List all lines of the data containing the word "will".

Stored data entries
Start of Block

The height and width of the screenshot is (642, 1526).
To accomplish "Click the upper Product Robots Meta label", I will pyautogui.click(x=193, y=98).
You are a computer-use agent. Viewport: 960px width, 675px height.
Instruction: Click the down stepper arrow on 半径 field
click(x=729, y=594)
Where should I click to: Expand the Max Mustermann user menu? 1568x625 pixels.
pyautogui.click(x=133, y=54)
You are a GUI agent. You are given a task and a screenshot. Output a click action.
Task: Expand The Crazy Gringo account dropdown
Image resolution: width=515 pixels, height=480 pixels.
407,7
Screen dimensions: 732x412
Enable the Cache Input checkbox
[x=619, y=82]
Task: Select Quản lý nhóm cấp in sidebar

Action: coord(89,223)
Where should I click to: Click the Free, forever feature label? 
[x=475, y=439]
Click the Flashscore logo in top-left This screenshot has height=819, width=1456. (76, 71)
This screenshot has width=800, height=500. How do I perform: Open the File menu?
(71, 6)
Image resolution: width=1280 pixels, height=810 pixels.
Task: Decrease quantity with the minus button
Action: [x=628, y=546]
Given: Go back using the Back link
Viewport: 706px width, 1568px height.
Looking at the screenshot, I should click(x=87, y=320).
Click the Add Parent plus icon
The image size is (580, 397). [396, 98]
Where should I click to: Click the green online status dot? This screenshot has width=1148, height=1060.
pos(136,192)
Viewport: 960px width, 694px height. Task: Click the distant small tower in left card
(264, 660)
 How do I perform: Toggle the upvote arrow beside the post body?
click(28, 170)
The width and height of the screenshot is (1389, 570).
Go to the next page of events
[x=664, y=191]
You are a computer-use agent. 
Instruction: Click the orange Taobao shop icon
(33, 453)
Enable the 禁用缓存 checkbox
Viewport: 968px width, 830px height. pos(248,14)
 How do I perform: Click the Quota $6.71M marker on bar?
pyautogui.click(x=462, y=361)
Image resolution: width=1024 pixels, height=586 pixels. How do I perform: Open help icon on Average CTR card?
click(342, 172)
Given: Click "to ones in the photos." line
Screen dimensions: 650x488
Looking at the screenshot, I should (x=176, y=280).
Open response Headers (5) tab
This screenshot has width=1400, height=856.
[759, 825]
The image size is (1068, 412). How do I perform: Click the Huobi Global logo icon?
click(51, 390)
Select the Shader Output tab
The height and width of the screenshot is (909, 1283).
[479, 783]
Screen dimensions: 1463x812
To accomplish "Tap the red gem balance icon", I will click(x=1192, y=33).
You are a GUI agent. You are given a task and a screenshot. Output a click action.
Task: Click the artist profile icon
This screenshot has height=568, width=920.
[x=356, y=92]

End of Block

▶ EXERCISE RESPONSE
To accomplish "Click the upper Product Robots Meta label", I will pyautogui.click(x=193, y=98).
To accomplish "Tap the red gem balance icon", I will click(x=1192, y=33).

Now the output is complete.